• _EXERCISE INSTRUCTIONS_: Return the material exactly. Every line must stay as it is.
=== Begin Enclosure ===
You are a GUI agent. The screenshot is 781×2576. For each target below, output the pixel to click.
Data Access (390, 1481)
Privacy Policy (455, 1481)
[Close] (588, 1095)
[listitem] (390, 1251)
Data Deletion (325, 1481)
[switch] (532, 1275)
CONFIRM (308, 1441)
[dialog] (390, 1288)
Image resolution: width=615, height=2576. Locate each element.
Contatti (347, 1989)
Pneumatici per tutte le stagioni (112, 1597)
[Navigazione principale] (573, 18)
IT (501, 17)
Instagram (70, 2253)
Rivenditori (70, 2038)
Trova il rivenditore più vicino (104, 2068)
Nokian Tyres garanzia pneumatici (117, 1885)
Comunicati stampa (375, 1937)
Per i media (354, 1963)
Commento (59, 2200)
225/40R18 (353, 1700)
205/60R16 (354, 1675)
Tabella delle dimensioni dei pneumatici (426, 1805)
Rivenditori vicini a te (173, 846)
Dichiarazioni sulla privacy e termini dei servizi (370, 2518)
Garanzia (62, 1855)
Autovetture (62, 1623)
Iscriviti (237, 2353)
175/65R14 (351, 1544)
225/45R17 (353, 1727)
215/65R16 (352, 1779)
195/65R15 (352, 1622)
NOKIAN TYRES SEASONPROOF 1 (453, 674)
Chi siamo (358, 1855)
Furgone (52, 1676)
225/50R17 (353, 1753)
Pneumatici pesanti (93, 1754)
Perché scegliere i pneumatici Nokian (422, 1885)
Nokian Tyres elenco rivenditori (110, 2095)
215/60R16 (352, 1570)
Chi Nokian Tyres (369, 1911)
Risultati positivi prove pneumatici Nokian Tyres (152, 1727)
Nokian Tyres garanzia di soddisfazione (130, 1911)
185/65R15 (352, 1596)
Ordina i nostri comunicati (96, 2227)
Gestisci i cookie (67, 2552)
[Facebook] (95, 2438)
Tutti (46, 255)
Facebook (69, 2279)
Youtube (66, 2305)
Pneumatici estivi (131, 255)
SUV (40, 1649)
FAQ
=== End Enclosure ===
• _OUTPUT FOR THIS TASK_:
You are a GUI agent. The screenshot is 781×2576. For each target below, output the pixel to click.
Data Access (390, 1481)
Privacy Policy (455, 1481)
[Close] (588, 1095)
[listitem] (390, 1251)
Data Deletion (325, 1481)
[switch] (532, 1275)
CONFIRM (308, 1441)
[dialog] (390, 1288)
Image resolution: width=615, height=2576. Locate each element.
Contatti (347, 1989)
Pneumatici per tutte le stagioni (112, 1597)
[Navigazione principale] (573, 18)
IT (501, 17)
Instagram (70, 2253)
Rivenditori (70, 2038)
Trova il rivenditore più vicino (104, 2068)
Nokian Tyres garanzia pneumatici (117, 1885)
Comunicati stampa (375, 1937)
Per i media (354, 1963)
Commento (59, 2200)
225/40R18 (353, 1700)
205/60R16 (354, 1675)
Tabella delle dimensioni dei pneumatici (426, 1805)
Rivenditori vicini a te (173, 846)
Dichiarazioni sulla privacy e termini dei servizi (370, 2518)
Garanzia (62, 1855)
Autovetture (62, 1623)
Iscriviti (237, 2353)
175/65R14 (351, 1544)
225/45R17 (353, 1727)
215/65R16 (352, 1779)
195/65R15 (352, 1622)
NOKIAN TYRES SEASONPROOF 1 (453, 674)
Chi siamo (358, 1855)
Furgone (52, 1676)
225/50R17 (353, 1753)
Pneumatici pesanti (93, 1754)
Perché scegliere i pneumatici Nokian (422, 1885)
Nokian Tyres elenco rivenditori (110, 2095)
215/60R16 (352, 1570)
Chi Nokian Tyres (369, 1911)
Risultati positivi prove pneumatici Nokian Tyres (152, 1727)
Nokian Tyres garanzia di soddisfazione (130, 1911)
185/65R15 (352, 1596)
Ordina i nostri comunicati (96, 2227)
Gestisci i cookie (67, 2552)
[Facebook] (95, 2438)
Tutti (46, 255)
Facebook (69, 2279)
Youtube (66, 2305)
Pneumatici estivi (131, 255)
SUV (40, 1649)
FAQ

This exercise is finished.